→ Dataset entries
+---+
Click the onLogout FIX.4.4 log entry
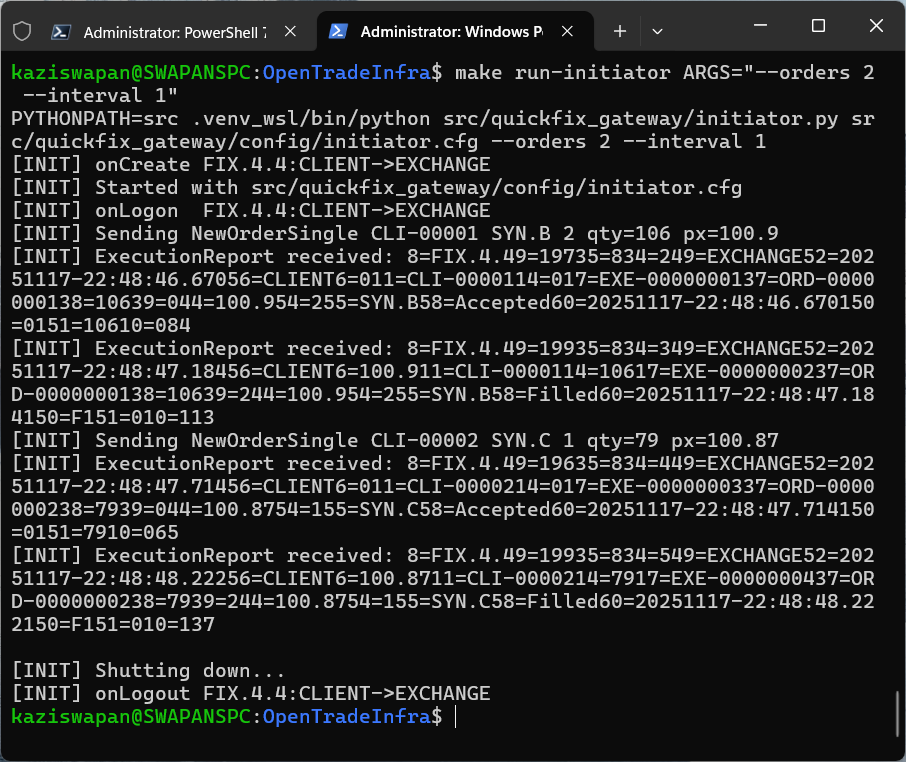The width and height of the screenshot is (906, 762). [x=250, y=692]
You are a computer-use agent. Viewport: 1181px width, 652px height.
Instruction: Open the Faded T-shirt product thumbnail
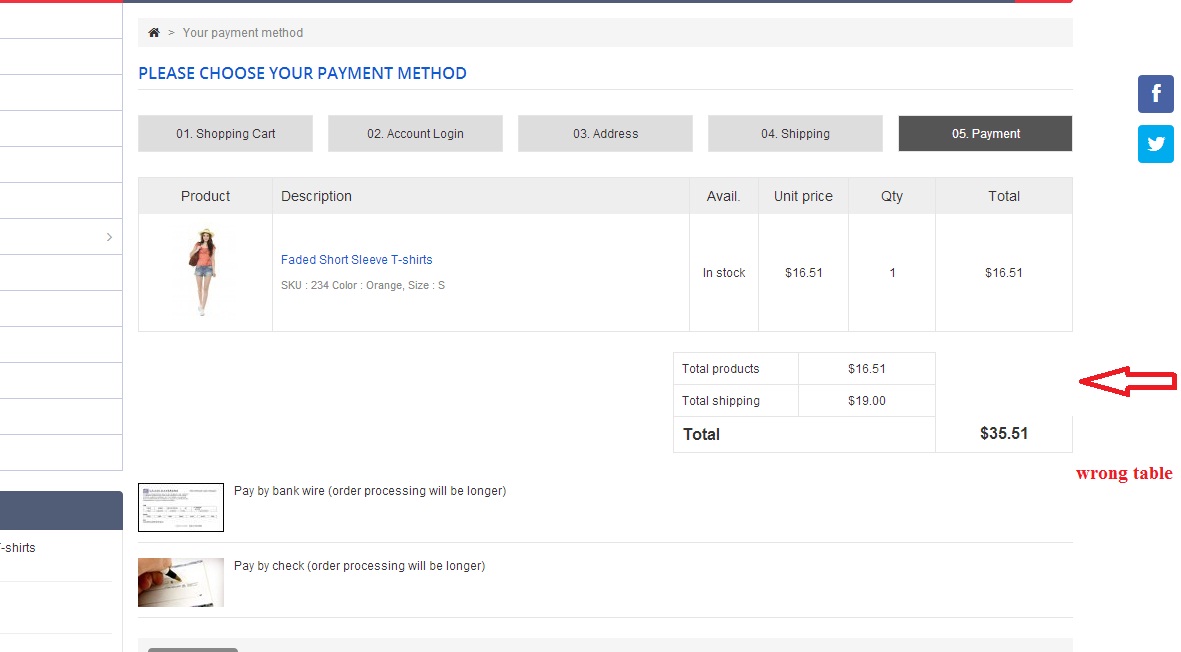(205, 272)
+---+
→ Task to carry out
Present every line of all the rows above as a numbered list. Omit blank lines and leave the pictures out.

→ Solution for this exercise
1. Click the onLogout FIX.4.4 log entry
2. The width and height of the screenshot is (906, 762). [x=250, y=692]
3. You are a computer-use agent. Viewport: 1181px width, 652px height.
4. Instruction: Open the Faded T-shirt product thumbnail
5. (205, 272)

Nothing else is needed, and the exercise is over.